__ANGESTREBTES ZIEL A__: Gib aus der Auflistung jede Zeile aus, in der die Zeichenfolge „pyautogui“ vorkommt.

Es ist daher wichtig, Mädchen das breite Spektrum an Berufen - insbesondere technische Berufe - schmackhaft zu machen, aber auf
der anderen Seite auch bei Jungen für Berufe zu werben, bei denen
sie schwach vertreten sind (Erzieher, Grundschullehrer, Alten- und
Krankenpfleger). Dabei soll aber niemand in bestimmte Berufe gedrängt
werden, sondern Interesse an verschiedenen Berufen sowie das
Selbstvertrauen geweckt werden, diese zu erlernen. Die bisher existierenden
Programme wie z.B. Girls‘ Day, Neue Wege für Jungs, Nationaler
Pakt für Frauen in MINT-Berufen (MINT = Mathematik, Informatik,
Naturwissenschaften, Technik) zielen in die richtige Richtung.
Daneben geht es um die Problematik der Unterbewertung von frauendominierten Tätigkeiten in tariflichen und betrieblichen Regelungen
und Praktiken. So werden häufig Tätigkeiten, die hauptsächlich von
Männern ausgeübt werden, anders gewertet als solche, die überwiegend
in Frauenhand sind. Dies gilt zum Beispiel für die körperliche
Beanspruchung auf einer Baustelle oder die Verantwortung für
Mitarbeiter, die stärker gewichtet und somit höher entlohnt werden
als z.B. die körperliche Beanspruchung und die Verantwortung für
Menschen in pflegenden Berufen.
Frauen in Führungspositionen
Frauen erreichen nicht in gleicher Zahl Führungspositionen wie
Männer.
Insgesamt ist festzustellen, dass der Frauenanteil in Führungspositionen
mit der Größe des Unternehmens und auch mit steigender
Hierarchie im Unternehmen abnimmt: Frauen gelingt es eher,
in kleinen und mittleren Unternehmen Führungspositionen einzunehmen.

__ANGESTREBTES ZIEL B__: Führe den Text über Frauen in Berufen und Führungspositionen im Anschluss an seinen letzten Satz weiter.

__AUSZÜGE AUS DATENSÄTZEN__:
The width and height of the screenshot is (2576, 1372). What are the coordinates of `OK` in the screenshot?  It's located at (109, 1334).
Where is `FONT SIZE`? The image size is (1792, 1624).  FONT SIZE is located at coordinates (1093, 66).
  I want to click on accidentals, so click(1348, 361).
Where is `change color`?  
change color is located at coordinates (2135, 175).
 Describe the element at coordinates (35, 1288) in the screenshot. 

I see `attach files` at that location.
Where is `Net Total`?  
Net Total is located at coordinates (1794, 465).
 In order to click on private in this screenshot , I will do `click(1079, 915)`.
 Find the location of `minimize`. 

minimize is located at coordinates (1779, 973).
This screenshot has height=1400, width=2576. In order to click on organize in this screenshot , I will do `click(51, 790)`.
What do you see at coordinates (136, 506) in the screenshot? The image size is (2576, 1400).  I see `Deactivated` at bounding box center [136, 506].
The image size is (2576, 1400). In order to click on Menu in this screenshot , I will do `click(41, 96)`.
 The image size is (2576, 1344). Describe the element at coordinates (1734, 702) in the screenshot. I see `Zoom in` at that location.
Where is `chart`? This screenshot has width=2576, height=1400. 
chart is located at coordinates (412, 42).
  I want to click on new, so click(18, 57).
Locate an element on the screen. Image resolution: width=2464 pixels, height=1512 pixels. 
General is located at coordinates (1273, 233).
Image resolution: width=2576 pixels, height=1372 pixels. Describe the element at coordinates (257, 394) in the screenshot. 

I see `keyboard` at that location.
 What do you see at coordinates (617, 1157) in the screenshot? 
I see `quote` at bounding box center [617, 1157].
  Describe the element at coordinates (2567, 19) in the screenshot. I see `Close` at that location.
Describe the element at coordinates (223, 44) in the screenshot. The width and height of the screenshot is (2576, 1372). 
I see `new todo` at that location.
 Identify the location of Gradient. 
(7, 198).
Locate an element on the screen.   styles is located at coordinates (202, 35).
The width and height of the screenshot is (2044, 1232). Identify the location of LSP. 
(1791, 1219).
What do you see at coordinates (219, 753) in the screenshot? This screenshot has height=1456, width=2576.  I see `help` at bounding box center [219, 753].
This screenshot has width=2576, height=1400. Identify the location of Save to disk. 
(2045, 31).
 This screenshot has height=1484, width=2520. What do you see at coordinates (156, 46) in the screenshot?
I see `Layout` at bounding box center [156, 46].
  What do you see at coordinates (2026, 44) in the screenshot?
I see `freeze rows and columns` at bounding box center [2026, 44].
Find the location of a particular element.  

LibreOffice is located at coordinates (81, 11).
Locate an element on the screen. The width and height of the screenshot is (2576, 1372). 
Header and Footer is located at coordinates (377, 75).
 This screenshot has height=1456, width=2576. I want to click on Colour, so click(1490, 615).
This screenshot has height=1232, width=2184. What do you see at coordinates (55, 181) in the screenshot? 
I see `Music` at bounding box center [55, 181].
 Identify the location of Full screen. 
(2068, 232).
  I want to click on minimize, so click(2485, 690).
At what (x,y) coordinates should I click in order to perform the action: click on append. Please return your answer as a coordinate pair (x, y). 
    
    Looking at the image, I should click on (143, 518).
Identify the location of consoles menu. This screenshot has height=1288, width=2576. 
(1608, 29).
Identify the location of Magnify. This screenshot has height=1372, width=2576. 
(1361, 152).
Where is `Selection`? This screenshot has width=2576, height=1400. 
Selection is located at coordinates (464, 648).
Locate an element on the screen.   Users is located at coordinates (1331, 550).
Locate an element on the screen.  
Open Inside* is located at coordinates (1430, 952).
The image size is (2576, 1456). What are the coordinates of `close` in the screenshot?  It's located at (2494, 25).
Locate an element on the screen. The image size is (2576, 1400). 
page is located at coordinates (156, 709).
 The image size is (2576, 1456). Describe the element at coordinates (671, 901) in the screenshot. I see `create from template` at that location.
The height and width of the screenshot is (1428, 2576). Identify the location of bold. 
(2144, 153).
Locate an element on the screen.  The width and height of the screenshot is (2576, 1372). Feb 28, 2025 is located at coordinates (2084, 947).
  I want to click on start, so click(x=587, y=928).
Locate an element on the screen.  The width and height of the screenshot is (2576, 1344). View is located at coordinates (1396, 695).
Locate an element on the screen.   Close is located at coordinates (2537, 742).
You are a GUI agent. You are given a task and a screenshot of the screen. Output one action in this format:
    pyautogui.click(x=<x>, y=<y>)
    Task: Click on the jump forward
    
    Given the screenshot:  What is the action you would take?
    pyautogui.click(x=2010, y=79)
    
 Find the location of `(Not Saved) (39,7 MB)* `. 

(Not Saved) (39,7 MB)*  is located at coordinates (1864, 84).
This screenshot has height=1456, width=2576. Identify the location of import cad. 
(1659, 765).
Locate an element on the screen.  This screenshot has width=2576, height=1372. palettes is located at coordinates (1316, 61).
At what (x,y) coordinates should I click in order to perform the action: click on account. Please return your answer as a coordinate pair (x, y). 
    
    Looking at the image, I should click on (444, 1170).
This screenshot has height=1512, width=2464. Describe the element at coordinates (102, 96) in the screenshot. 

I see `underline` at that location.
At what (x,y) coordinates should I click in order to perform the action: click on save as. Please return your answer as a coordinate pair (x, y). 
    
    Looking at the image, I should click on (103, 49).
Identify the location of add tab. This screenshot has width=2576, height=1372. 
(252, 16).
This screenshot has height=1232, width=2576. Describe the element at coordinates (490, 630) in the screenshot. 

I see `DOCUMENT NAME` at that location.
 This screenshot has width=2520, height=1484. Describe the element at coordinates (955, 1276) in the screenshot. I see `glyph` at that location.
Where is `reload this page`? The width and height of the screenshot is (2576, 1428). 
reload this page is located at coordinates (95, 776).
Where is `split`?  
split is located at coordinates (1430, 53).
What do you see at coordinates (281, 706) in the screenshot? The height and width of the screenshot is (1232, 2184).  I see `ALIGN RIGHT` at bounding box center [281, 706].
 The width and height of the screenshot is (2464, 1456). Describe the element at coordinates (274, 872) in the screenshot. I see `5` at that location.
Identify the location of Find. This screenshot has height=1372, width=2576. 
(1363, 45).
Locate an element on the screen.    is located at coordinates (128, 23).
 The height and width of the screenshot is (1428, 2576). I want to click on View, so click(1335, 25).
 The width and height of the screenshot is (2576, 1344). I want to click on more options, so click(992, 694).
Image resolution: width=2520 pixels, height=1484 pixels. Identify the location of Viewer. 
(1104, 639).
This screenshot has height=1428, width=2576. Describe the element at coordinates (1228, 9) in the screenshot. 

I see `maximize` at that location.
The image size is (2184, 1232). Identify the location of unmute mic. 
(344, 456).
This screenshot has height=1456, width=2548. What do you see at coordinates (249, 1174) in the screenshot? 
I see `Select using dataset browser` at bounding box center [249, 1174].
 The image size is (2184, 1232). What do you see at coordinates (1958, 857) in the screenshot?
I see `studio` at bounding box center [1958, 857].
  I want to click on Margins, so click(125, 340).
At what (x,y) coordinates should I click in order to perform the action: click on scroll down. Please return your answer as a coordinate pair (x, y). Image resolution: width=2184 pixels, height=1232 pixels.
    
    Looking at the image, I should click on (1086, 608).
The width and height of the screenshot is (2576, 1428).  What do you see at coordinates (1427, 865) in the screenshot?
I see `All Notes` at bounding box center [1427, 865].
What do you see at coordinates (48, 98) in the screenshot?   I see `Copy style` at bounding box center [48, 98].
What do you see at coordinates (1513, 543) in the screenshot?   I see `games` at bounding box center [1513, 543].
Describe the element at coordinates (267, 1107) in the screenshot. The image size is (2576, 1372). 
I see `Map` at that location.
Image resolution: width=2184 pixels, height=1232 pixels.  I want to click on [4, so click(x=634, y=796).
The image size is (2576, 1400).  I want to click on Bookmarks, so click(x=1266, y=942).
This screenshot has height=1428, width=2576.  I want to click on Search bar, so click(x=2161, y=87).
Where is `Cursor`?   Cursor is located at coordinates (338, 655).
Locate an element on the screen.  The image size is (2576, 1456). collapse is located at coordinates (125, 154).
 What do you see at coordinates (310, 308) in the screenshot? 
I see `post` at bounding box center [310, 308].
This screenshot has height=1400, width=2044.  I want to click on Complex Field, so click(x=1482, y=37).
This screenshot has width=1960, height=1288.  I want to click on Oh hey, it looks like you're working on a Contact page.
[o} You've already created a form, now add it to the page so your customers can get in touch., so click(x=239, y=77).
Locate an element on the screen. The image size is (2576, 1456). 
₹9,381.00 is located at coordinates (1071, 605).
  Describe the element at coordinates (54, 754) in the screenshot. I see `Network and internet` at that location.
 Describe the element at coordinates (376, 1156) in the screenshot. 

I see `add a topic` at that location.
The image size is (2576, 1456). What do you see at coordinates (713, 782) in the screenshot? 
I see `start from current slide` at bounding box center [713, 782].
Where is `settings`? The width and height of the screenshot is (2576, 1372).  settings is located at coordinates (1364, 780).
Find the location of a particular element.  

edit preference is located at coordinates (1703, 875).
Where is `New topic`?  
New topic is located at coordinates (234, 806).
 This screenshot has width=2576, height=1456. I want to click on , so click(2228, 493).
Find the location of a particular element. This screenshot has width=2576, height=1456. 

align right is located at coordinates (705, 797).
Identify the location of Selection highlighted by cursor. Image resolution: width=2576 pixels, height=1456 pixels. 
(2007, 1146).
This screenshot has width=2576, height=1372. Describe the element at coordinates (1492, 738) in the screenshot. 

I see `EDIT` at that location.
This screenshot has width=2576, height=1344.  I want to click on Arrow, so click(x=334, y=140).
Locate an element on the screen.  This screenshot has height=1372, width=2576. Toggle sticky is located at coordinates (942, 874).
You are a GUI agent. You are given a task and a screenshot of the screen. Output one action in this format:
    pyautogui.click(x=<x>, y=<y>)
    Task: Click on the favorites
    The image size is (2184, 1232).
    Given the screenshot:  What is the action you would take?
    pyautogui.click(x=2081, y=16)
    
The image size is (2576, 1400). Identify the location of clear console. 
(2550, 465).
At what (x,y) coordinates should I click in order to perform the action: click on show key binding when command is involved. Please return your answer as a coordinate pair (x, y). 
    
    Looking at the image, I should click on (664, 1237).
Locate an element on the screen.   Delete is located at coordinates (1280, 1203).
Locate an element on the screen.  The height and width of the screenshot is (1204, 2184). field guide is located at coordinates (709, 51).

__ERGEBNIS A__:
    pyautogui.click(x=<x>, y=<y>)
    pyautogui.click(x=2010, y=79)
    pyautogui.click(x=<x>, y=<y>)
    pyautogui.click(x=2081, y=16)

__ERGEBNIS B__:
In Großkonzernen dagegen sind Vorstände und Aufsichtsräte und
selbst die zweite Führungsebene fast ausschließlich männlich.
Es gilt, die Unternehmen mit ins Boot zu holen und ihnen deutlich
zu machen, welche negativen Konsequenzen der demographische
Wandel mit seinem Fachkräftemangel für sie hat - und wie wichtig
es für die Zukunftsfähigkeit ihres Unternehmens ist, für Frauen als
Leistungsträgerinnen bessere Bedingungen zu schaffen.
Vereinbarkeit Beruf und Familie
Frauen wird immer noch die Hauptverantwortung für die Familienarbeit
zugeschrieben, den Männern die Zuständigkeit für den Familienunterhalt.
Viele Frauen unterbrechen daher ihre Erwerbstätigkeit für die
Erziehung der Kinder. Nach längeren familienbedingten
Erwerbsunterbrechungen können Frauen jedoch den Einkommensvorsprung ihrer männlichen Kollegen nicht mehr leicht aufholen. In vielen Fällen führt die Entscheidung für eine längere Erwerbsunterbrechung im Nachhinein zu Schwierigkeiten, überhaupt in die Erwerbstätigkeit zurückkehren zu können.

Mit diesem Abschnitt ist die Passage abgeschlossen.